Weltklassecellist David Geringas spielte Mahler und Brahms
Es war ein Genuss, vom Anfang bis zum Konzertende. Der aus Litauen stammende Cellist David Geringas spielte sich mit zwei Brahmssonaten und den, von Victor Derevianko für Violoncello bearbeiteten, ergreifenden Kindertotenlieder von Gustav Mahler in die Herzen der Zuhörer.

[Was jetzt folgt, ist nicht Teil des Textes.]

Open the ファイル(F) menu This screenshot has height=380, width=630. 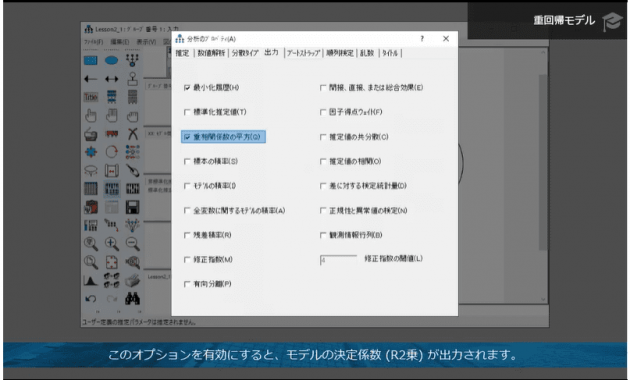pos(93,42)
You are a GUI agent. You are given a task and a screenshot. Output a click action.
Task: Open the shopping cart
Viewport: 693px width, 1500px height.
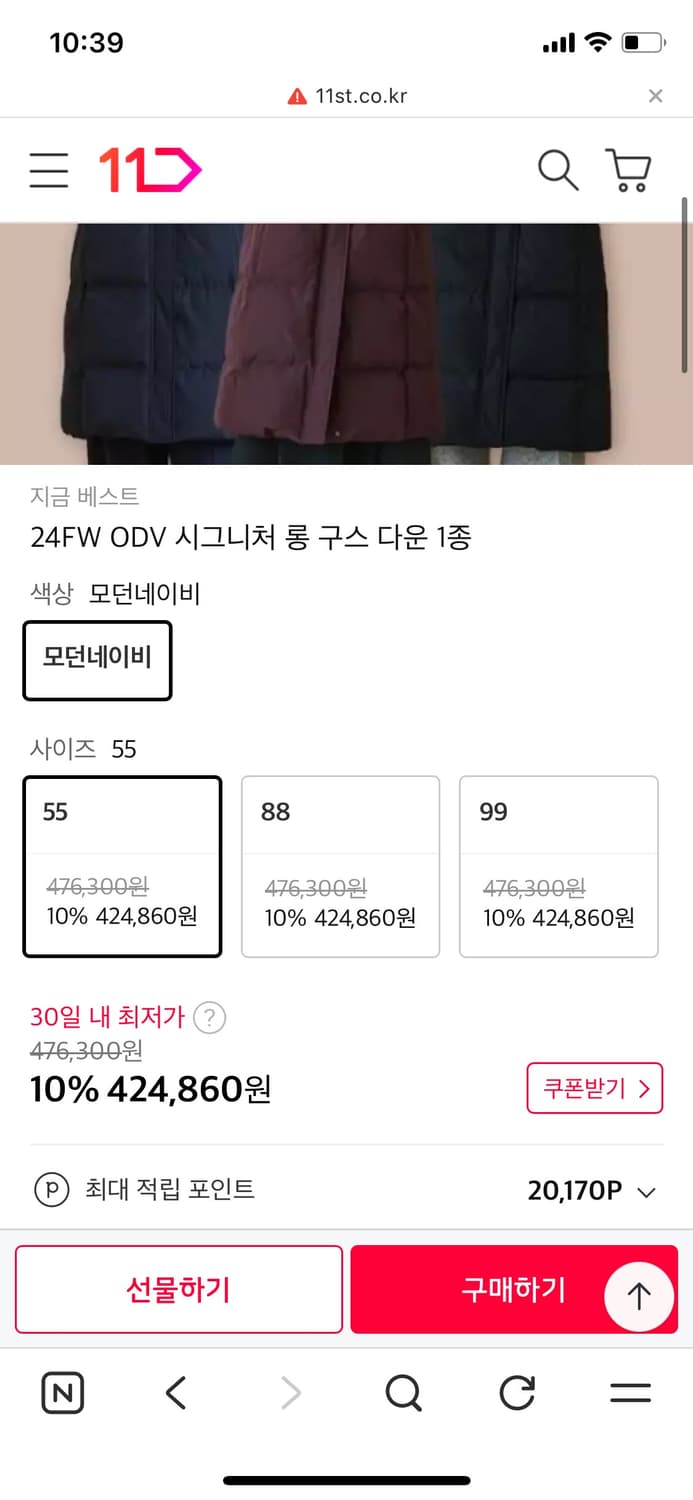(x=626, y=170)
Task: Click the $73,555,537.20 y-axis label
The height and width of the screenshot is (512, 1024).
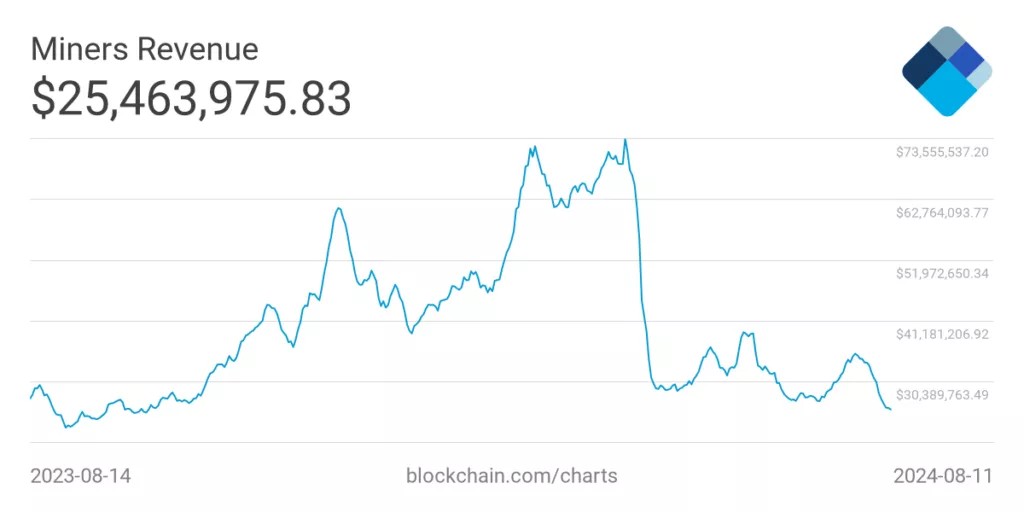Action: click(x=942, y=152)
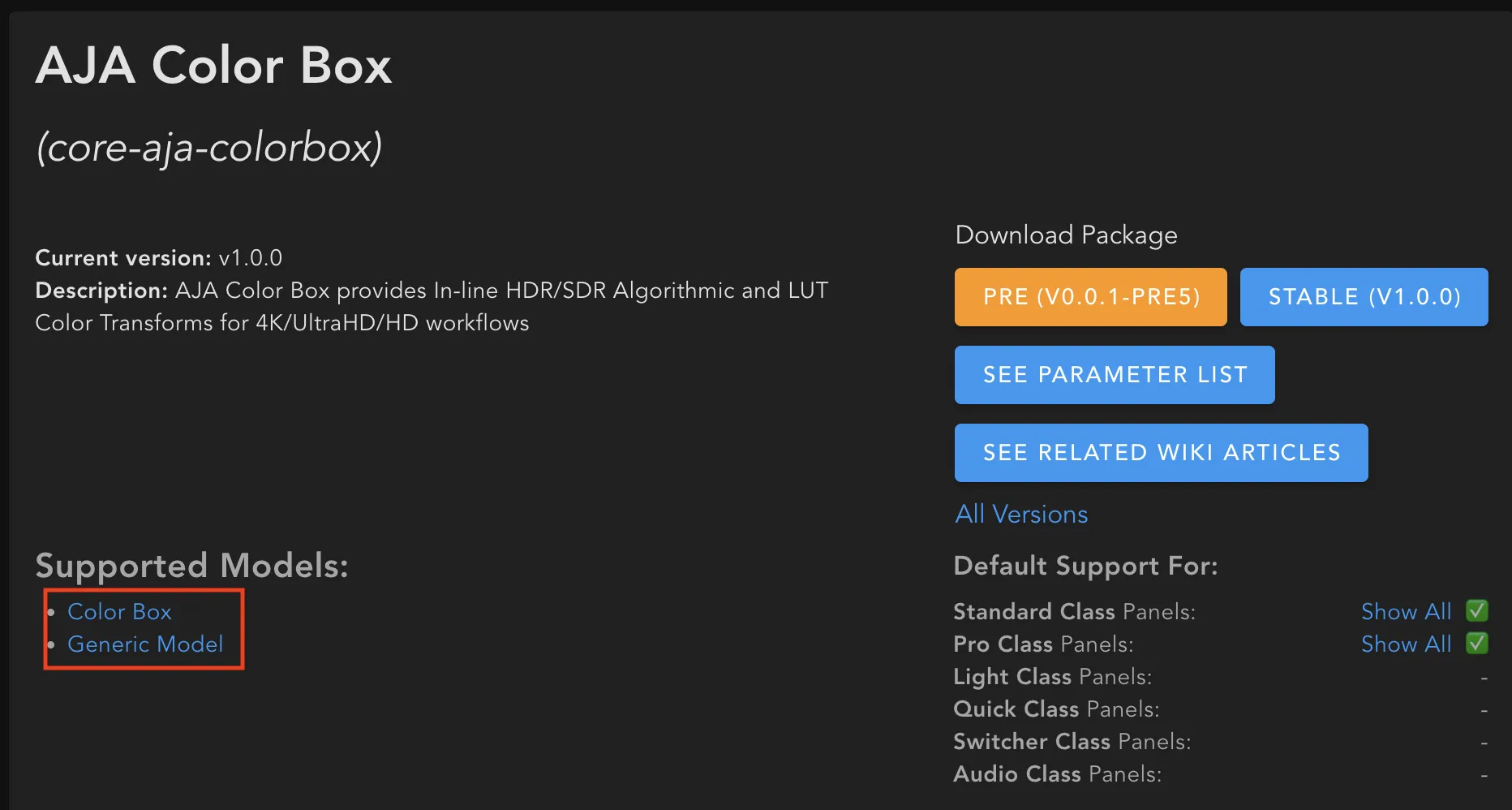Image resolution: width=1512 pixels, height=810 pixels.
Task: Open the All Versions link
Action: (x=1021, y=514)
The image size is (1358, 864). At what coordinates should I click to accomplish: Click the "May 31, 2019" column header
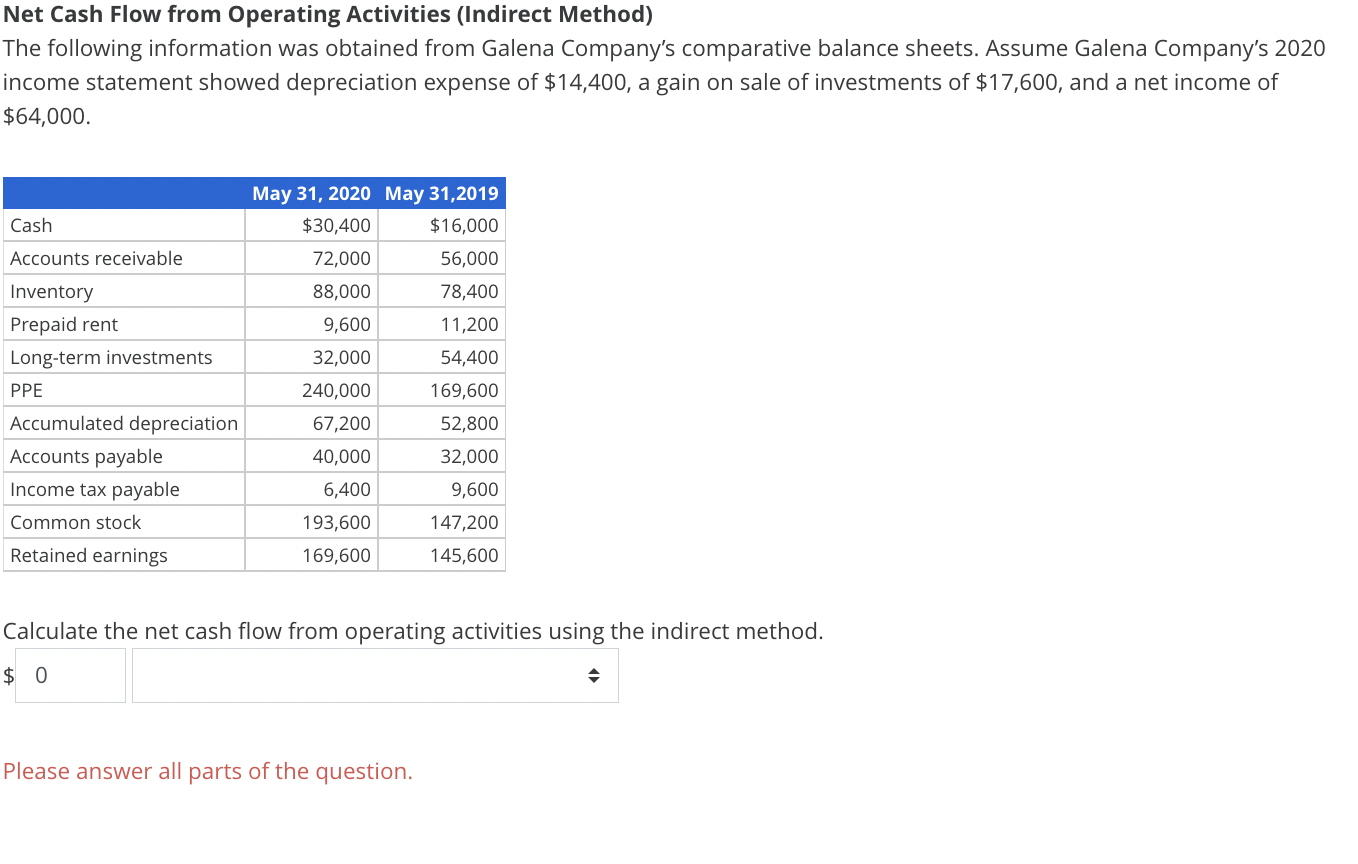pos(441,193)
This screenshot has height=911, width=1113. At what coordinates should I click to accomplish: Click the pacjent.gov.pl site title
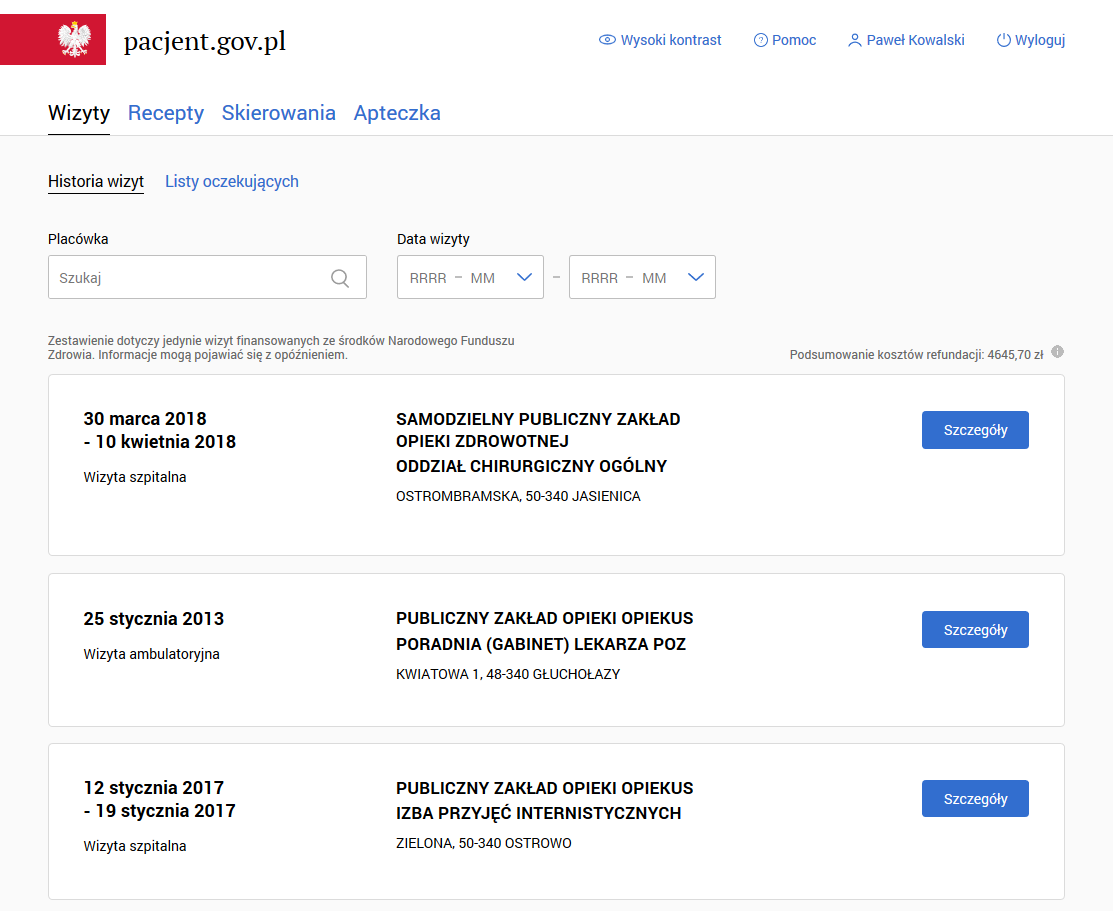205,41
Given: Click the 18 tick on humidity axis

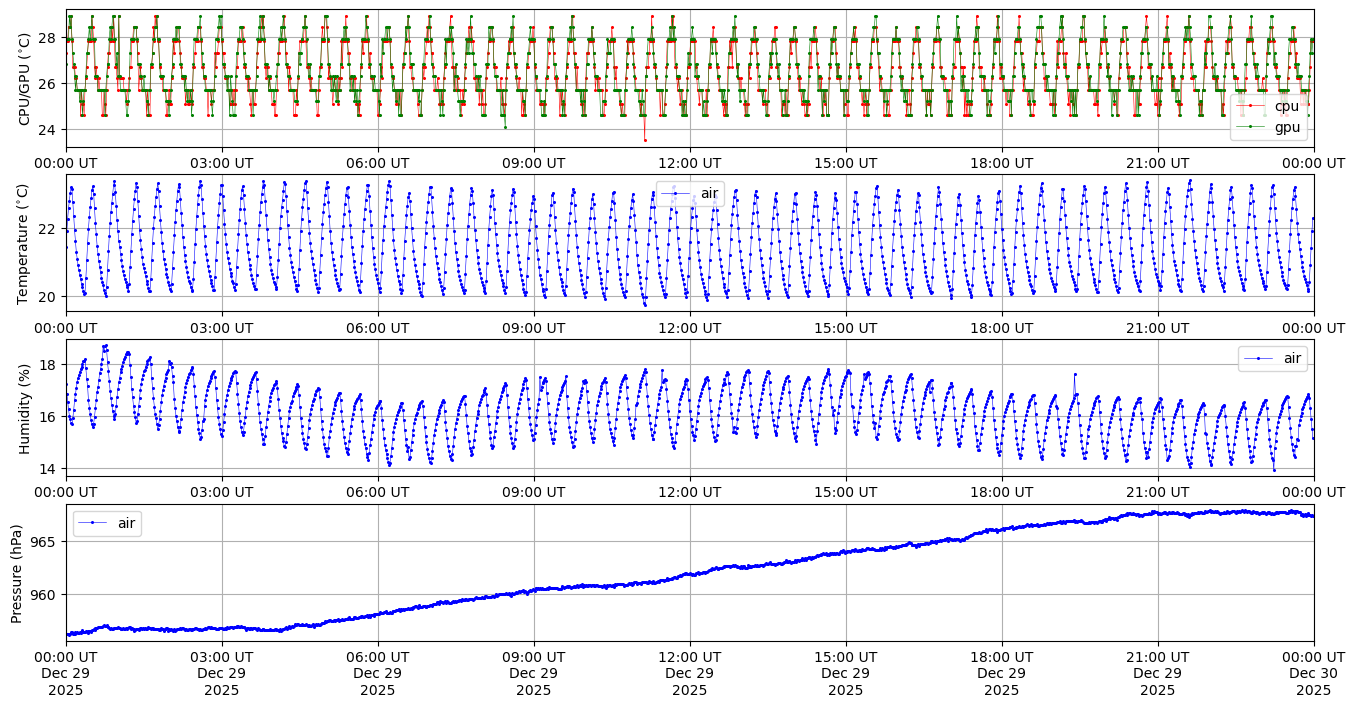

«Es ist ein schreiendes Unrecht», schrieb Clara Schumann, Gattin des Komponisten Robert Schumann, 1886 an Johannes Brahms «sende mir dringendst deine neuesten Werke». Gemeint war unter anderen die Cellosonate op. 99, die Freund Brahms zum Entsetzen seiner Mentorin zuerst dem «Bund»-Redaktor Victor Widmann an einem Berner Hauskonzert vorspielen liess. Längst hat dieses wunderschöne Werk, auch ohne den Segen von Clara Schumann, Weltruhm erlangt und ist in allen namhaften Konzertsälen der Welt zu hören. So auch im Theatersaal des Casino Kursaals Interlaken im Rahmen der Interlaken Classics 2011. Der Weltklassecellist und sein temperamentvoller, stets präsenter Pianist Jan Fountain gaben der Sonate Nr. 2 in F-Dur den typisch spätromantischen Touch und musikalische Wärme. Auch die Sonate für Violoncello und Klavier Nr. 1, e-Moll op. 38 wurde dank David Geringas Virtuosität, Musikalität und Spielfreude zu einem unvergesslichen Musikerlebnis. Herb, fast trotzig der erste Satz, gestaltete der Starcellist das tänzerische, fast folkloristische Allegretto mit Liebreiz und grosser Intuition.
Mahlers Gattin protestierte
Im Mittelpunkt des ungewöhnlichen Konzerts standen ohne Zweifel die Kindertotenlieder von Gustav Mahler, für Violoncello bearbeitet vom russisch-israelischen Pianisten Victor Derevianko. Ab 1900 war Mahlers Liedschaffen von Texten Friedrich Rückerts bestimmt. Dazu gehören auch die ergreifenden Kindertotenlieder, die meistens von einem Bariton gesungen werden. «Ich kann es nicht verstehen, dass man den Tod von Kindern besingen kann, wenn man sie eine halbe Stunde vorher heiter und gesund geherzt und geküsst hat», reagierte Mahlers Gattin Alma empört auf die kompositorische Beschäftigung ihres Gatten mit den Rückert Gedichten. Das Schicksal schlug im Hause Mahler drei Jahre später zu, als Tochter Maria Anna an Scharlach starb.
Auch instrumental ein Erlebnis
In Mahlers Kindertotenlieder birgt die Trauer schon den Trost in sich. Und umgekehrt ist jeder versöhnliche Ton von tiefer Melancholie durchdrungen. Mahler war überzeugt, dass nur die Stimme eines Sängers, einer Sängerin diese musikalischen Stimmungsschwankungen voll zum Tragen bringen. Weit gefehlt, die instrumentale Bearbeitung von Victor Derevienko für Violoncello ist so einmalig, dass man die Worte gar nicht vermisst. Trauer und Verzweiflung über den Tod des Kindes wirkten auch ohne Text authentisch auf die Zuhörer und man spürte über das warm klingende Instrument, gespielt von einem Ausnahmekönner, im Wiegenlied die tröstliche Vorstellung eines Wiedersehens mit dem verstorbenen Kind im Jenseits. Das Konzertpublikum in Interlaken kam bei dieser Bearbeitung in den Genuss einer Schweizer Erstaufführung.